**Work item:** Starting with the line in which "You are a computer-use agent." appears, give back every line exactly as written until the listing ends, excluding pictures.

┄┄┄┄┄┄

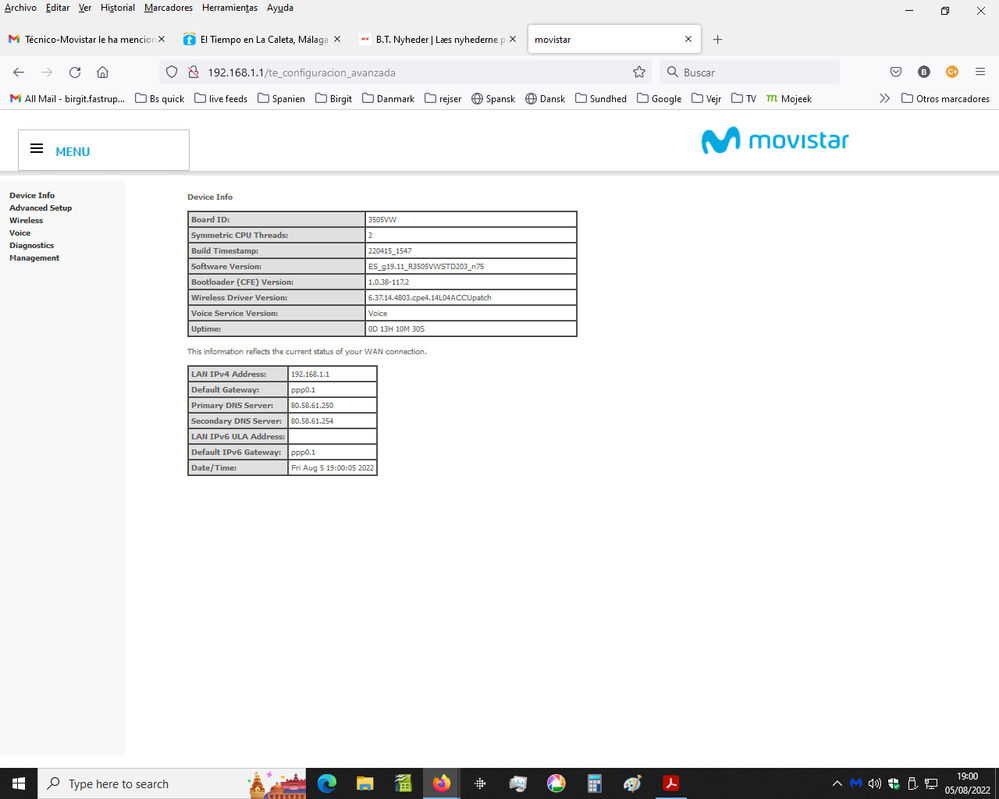Open the Historial menu
Screen dimensions: 999x799
tap(117, 7)
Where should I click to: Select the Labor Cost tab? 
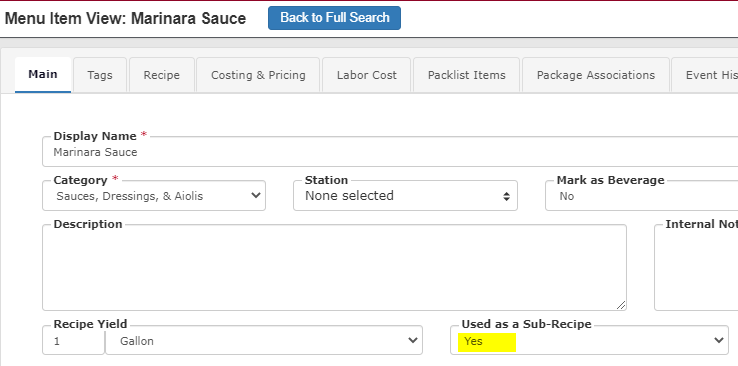point(367,75)
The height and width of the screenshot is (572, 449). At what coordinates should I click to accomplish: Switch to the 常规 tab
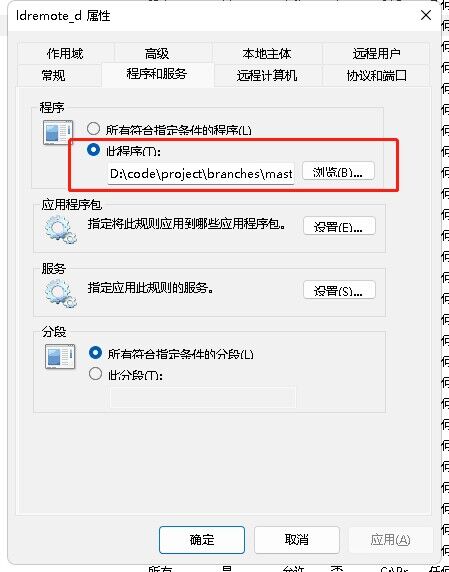coord(54,76)
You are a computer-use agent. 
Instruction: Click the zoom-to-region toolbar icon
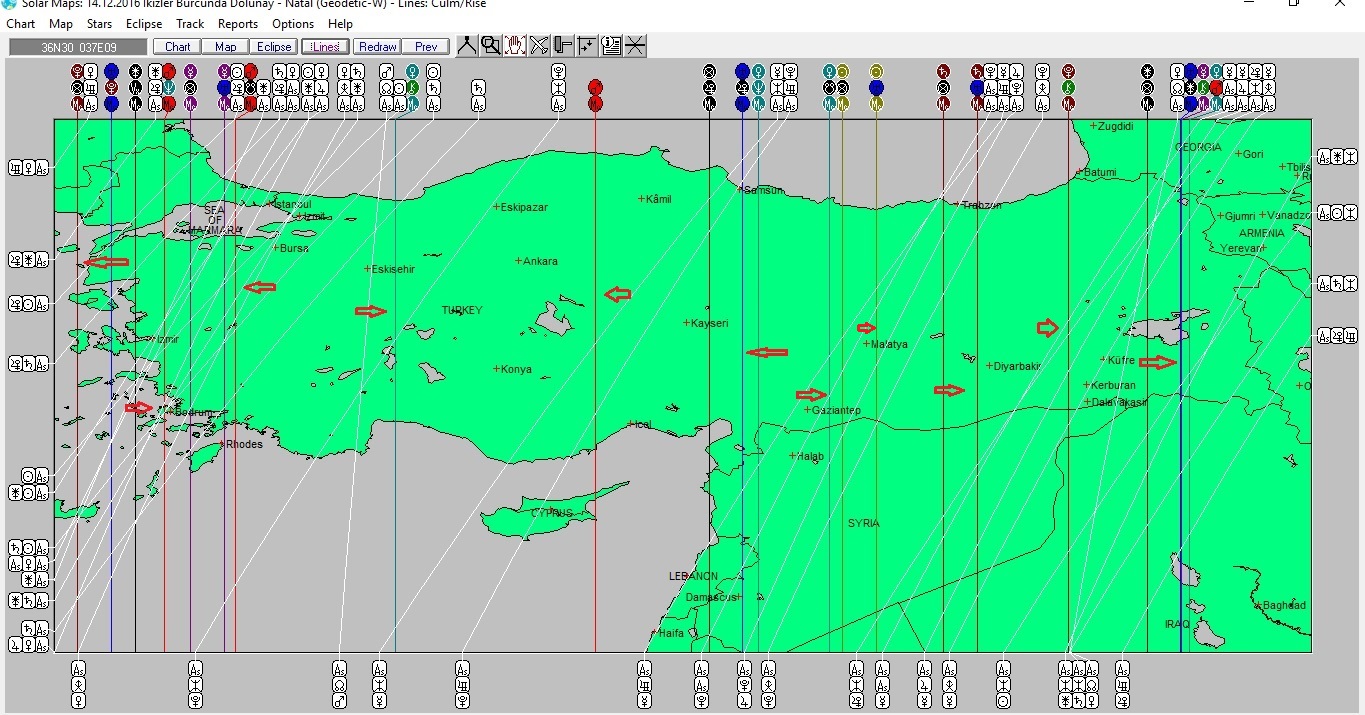click(x=586, y=44)
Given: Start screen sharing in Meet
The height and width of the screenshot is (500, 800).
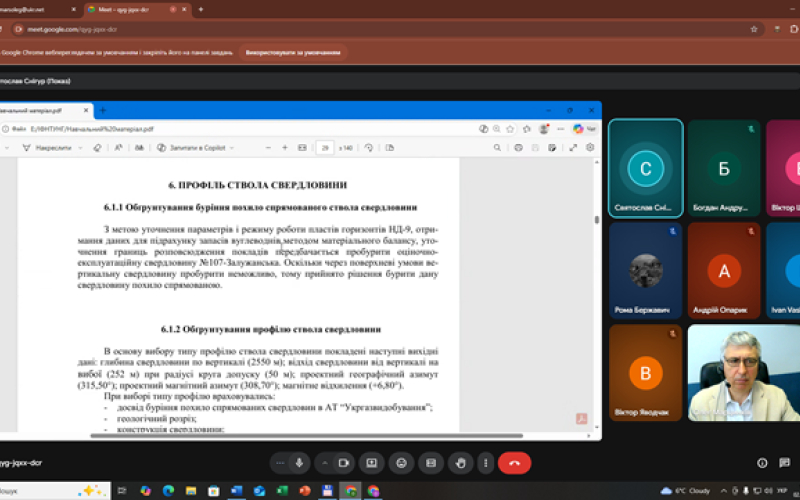Looking at the screenshot, I should click(x=372, y=462).
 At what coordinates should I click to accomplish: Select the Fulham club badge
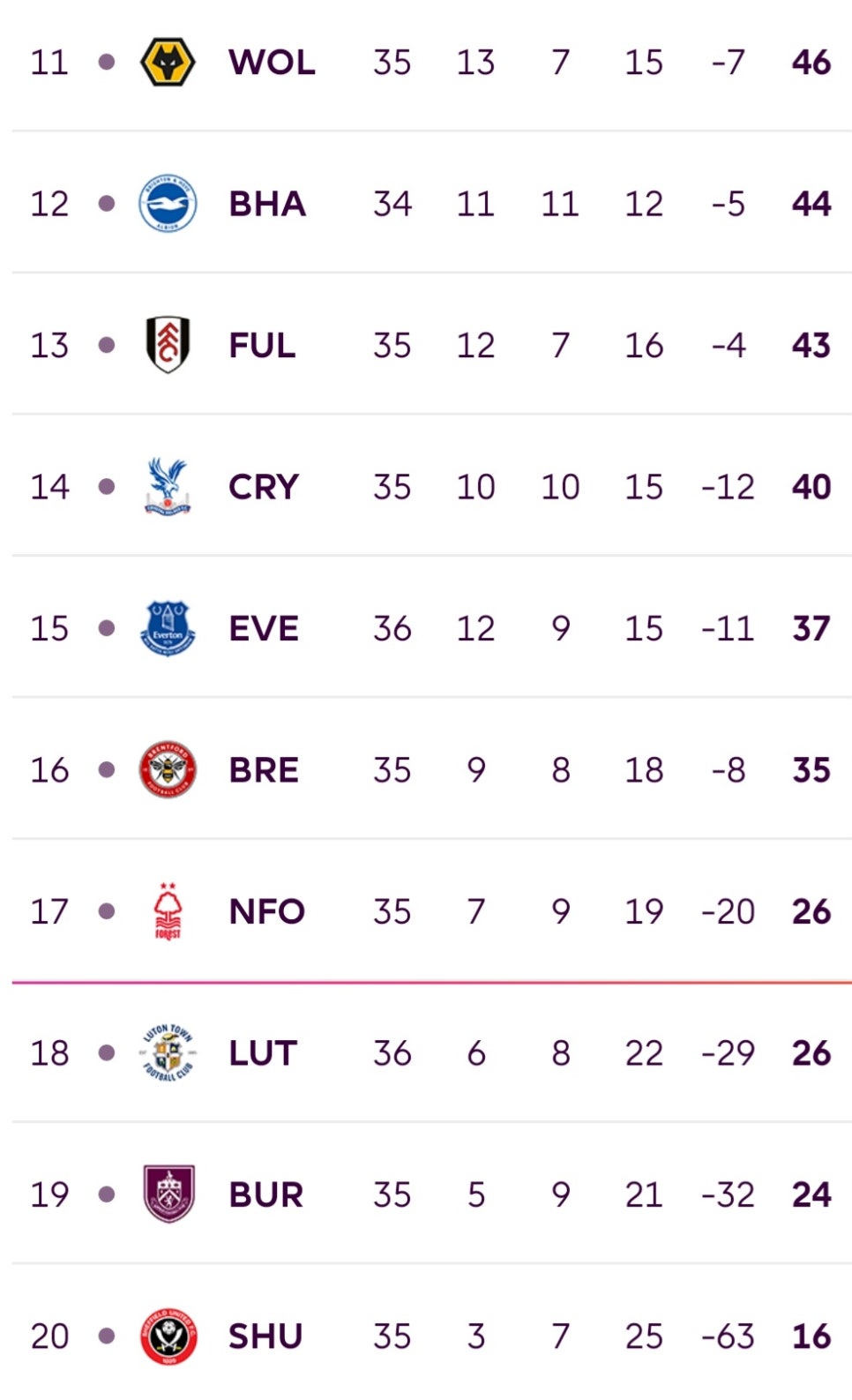[x=168, y=345]
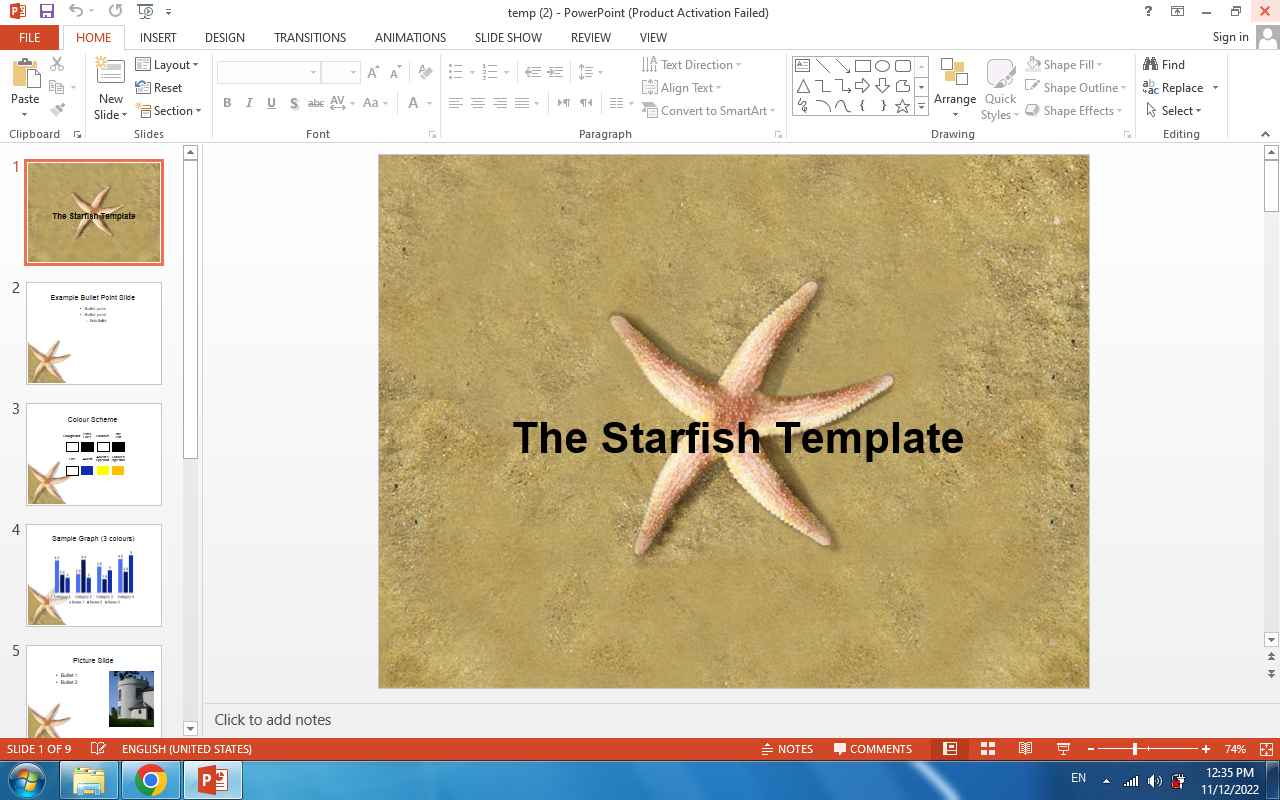Open Reading View from status bar
The image size is (1280, 800).
click(1025, 749)
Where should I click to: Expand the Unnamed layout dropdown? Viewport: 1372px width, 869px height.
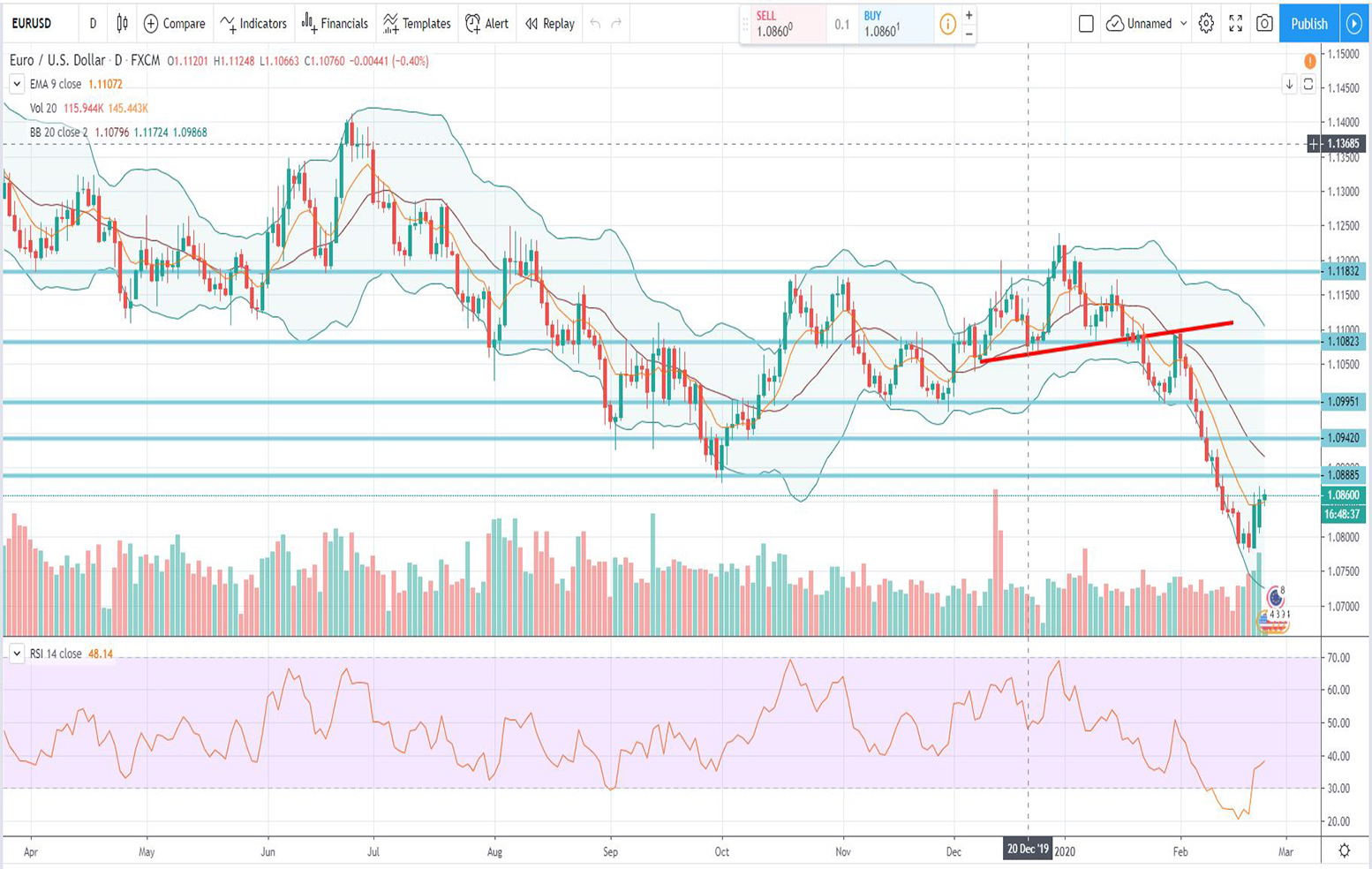(x=1183, y=24)
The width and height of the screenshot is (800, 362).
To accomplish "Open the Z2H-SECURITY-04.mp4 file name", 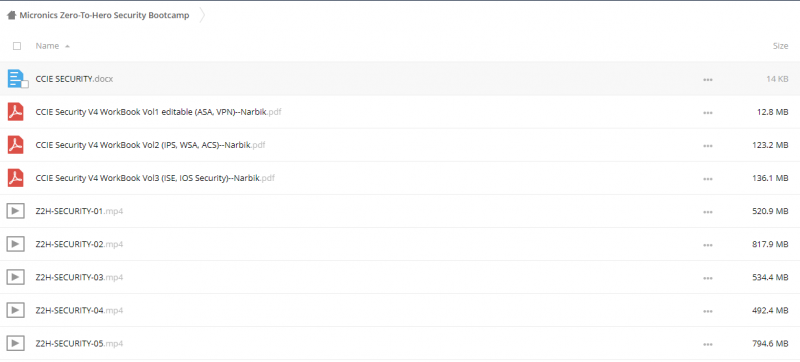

┄┄┄┄┄┄

**Response to this exercise:**
You are a computer-use agent. 
Instruction: Click the zoom-to-region toolbar icon
click(x=586, y=44)
Given: Start screen sharing in Meet
The height and width of the screenshot is (500, 800).
Looking at the screenshot, I should click(x=372, y=462).
 At what coordinates should I click to accomplish: Select the Fulham club badge
[x=168, y=345]
Open Reading View from status bar
The image size is (1280, 800).
click(1025, 749)
Where should I click to: Expand the Unnamed layout dropdown? Viewport: 1372px width, 869px height.
(x=1183, y=24)
The width and height of the screenshot is (800, 362).
To accomplish "Open the Z2H-SECURITY-04.mp4 file name", 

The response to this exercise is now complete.